Stored items
BEGIN
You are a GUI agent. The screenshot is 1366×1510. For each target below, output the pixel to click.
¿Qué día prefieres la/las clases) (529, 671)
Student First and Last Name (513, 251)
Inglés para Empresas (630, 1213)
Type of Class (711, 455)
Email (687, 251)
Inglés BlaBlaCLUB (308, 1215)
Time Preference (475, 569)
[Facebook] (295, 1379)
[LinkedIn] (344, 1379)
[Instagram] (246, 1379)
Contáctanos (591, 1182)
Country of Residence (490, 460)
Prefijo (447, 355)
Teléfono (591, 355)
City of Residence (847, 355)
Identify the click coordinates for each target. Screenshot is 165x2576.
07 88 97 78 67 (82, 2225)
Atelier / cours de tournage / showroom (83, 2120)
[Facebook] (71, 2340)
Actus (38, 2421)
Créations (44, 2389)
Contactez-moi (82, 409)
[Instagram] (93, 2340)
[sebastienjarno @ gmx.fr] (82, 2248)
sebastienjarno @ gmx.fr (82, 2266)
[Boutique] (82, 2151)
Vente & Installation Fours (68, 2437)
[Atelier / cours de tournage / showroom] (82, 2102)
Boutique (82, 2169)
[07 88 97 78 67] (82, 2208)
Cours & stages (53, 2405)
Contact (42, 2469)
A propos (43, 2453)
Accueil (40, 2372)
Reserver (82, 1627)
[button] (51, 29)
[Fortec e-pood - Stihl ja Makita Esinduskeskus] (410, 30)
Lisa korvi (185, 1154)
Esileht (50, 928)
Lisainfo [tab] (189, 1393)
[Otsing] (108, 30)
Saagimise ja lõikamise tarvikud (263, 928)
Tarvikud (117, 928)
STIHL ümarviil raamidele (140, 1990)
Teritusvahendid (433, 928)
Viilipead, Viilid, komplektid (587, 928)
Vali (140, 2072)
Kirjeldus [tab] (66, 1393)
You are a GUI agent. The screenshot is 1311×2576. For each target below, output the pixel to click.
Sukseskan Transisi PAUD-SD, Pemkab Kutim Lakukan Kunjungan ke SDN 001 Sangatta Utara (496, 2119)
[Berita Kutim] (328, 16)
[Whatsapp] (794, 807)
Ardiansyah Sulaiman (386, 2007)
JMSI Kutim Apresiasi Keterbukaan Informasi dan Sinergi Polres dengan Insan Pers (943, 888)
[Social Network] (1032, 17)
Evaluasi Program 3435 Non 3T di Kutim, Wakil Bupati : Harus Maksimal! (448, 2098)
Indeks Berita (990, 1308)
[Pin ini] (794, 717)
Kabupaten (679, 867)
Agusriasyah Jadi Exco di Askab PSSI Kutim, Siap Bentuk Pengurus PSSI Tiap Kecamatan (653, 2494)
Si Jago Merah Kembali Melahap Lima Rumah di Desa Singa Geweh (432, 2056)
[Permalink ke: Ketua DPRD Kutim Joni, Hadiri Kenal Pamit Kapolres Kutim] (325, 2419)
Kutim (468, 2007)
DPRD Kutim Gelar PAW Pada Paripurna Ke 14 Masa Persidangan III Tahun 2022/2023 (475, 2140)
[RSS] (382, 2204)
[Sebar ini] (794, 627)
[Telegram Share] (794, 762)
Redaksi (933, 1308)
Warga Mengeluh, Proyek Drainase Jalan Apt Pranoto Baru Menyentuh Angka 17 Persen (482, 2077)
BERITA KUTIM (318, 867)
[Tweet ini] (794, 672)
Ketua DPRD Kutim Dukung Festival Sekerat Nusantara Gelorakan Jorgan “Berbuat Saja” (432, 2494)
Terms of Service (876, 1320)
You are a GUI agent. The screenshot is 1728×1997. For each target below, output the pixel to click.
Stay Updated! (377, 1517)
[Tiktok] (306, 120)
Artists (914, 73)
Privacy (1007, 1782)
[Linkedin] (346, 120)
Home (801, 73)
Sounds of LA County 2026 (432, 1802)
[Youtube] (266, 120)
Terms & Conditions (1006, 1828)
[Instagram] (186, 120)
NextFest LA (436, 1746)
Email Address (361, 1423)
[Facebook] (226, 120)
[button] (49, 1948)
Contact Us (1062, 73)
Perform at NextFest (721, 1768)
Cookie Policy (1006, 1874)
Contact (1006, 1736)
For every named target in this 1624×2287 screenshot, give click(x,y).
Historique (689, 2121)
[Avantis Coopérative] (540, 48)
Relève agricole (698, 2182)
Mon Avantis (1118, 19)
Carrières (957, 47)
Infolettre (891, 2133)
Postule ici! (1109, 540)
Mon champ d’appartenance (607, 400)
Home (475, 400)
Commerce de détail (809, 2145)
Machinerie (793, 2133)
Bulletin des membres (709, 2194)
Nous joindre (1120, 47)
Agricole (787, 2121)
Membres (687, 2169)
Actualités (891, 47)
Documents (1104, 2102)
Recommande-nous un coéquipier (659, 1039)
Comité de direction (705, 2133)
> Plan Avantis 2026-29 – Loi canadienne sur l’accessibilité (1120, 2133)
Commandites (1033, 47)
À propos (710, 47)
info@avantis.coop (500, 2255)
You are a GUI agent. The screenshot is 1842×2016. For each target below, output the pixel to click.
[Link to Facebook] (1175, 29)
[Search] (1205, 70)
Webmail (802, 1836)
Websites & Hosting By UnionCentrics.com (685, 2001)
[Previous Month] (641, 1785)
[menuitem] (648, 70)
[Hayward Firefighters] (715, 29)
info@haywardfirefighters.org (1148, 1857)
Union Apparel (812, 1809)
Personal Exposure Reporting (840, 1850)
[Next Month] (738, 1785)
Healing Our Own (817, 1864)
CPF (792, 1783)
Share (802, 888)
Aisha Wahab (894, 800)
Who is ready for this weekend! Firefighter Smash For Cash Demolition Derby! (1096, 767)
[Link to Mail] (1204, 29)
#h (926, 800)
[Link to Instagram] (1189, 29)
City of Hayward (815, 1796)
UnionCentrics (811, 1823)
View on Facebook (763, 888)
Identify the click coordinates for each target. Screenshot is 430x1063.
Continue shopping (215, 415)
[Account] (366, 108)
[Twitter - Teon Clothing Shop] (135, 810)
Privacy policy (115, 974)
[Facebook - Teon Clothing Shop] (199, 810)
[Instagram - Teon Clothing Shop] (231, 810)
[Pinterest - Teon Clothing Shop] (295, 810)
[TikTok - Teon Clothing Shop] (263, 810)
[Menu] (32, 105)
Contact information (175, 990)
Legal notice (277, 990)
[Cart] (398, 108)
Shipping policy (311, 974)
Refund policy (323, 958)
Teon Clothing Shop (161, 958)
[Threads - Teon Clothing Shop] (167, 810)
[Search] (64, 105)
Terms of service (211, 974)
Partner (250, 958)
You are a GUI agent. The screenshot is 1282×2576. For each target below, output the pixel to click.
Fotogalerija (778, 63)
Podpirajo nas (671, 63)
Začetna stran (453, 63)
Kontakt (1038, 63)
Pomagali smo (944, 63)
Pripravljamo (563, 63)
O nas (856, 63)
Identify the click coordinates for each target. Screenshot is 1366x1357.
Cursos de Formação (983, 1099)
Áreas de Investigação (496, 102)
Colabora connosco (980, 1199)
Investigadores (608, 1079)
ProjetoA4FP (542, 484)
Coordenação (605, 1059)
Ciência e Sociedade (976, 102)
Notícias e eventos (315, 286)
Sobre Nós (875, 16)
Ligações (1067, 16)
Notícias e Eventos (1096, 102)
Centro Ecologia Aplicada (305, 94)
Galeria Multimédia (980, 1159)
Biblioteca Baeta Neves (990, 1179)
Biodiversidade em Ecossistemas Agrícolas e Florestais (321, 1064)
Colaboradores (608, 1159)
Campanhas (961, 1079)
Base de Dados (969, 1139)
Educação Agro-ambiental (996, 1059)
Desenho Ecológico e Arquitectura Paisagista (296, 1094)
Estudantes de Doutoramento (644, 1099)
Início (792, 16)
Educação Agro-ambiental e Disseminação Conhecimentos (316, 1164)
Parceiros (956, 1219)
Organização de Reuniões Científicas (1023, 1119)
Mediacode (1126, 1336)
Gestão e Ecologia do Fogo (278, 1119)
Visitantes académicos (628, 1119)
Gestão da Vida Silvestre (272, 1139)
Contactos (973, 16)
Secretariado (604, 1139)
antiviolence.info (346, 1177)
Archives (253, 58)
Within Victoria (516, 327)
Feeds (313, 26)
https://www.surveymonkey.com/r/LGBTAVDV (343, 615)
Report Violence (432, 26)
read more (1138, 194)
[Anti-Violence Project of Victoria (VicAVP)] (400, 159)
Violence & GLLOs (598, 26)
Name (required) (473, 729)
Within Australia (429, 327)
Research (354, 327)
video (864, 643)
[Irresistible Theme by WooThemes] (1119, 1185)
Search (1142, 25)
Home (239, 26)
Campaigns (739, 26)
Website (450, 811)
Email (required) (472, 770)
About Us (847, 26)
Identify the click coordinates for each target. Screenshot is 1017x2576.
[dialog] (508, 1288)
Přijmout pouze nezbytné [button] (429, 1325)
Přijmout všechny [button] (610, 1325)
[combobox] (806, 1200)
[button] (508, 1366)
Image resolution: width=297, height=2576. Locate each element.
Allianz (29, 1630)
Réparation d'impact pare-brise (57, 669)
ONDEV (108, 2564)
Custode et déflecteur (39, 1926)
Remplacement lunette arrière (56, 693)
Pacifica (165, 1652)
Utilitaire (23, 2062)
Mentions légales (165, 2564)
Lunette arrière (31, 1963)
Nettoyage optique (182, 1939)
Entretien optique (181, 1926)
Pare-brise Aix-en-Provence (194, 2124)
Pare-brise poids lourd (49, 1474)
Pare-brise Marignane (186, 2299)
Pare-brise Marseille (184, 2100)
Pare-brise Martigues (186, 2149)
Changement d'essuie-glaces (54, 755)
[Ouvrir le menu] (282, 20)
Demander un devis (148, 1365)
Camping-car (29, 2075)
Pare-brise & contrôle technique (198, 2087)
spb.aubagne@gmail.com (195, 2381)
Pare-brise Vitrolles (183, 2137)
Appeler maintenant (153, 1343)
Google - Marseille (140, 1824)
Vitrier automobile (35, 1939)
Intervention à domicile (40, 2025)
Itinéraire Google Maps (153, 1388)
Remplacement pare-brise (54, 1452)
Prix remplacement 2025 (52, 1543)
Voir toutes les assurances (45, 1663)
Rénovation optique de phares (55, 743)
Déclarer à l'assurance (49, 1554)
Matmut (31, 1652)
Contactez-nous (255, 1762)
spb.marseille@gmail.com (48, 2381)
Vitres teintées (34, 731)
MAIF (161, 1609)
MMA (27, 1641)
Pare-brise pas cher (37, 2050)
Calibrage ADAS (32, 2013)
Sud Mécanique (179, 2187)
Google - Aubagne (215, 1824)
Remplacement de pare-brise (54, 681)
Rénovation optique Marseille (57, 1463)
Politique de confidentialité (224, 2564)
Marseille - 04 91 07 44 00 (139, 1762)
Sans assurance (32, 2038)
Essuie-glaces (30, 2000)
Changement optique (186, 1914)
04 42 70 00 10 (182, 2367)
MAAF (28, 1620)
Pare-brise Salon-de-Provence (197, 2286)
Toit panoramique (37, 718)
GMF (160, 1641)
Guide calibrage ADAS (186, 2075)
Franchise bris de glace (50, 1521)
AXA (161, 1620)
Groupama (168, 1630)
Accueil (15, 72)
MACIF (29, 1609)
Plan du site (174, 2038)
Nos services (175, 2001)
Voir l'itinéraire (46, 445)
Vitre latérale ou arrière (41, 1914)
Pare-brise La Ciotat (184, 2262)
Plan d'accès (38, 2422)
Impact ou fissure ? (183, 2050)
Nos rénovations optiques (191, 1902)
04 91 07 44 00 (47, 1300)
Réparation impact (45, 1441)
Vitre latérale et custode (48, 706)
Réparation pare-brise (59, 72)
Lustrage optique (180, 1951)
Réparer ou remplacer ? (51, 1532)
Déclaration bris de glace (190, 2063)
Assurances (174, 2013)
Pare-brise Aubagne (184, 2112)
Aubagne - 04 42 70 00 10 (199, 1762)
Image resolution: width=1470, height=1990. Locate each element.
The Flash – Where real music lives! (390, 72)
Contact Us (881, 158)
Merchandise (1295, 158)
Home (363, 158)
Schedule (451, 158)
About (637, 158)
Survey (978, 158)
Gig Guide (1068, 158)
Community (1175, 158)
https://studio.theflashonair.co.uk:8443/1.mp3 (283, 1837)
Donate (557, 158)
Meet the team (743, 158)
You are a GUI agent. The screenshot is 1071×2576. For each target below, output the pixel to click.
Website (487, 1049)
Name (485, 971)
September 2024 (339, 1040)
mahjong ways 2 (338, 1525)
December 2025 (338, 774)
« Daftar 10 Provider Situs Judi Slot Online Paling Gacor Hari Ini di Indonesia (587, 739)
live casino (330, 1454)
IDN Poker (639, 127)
END
- [WHAT IS NEEDED] Could you reproduce, exactly, every line above from the line with "Within Victoria (516, 327)" to the line with "[button] (508, 1366)", and no other line? Both ends count.

- [EXPECTED OUTPUT]
Within Victoria (516, 327)
Feeds (313, 26)
https://www.surveymonkey.com/r/LGBTAVDV (343, 615)
Report Violence (432, 26)
read more (1138, 194)
[Anti-Violence Project of Victoria (VicAVP)] (400, 159)
Violence & GLLOs (598, 26)
Name (required) (473, 729)
Within Australia (429, 327)
Research (354, 327)
video (864, 643)
[Irresistible Theme by WooThemes] (1119, 1185)
Search (1142, 25)
Home (239, 26)
Campaigns (739, 26)
Website (450, 811)
Email (required) (472, 770)
About Us (847, 26)
Identify the click coordinates for each target. Screenshot is 1017x2576.
[dialog] (508, 1288)
Přijmout pouze nezbytné [button] (429, 1325)
Přijmout všechny [button] (610, 1325)
[combobox] (806, 1200)
[button] (508, 1366)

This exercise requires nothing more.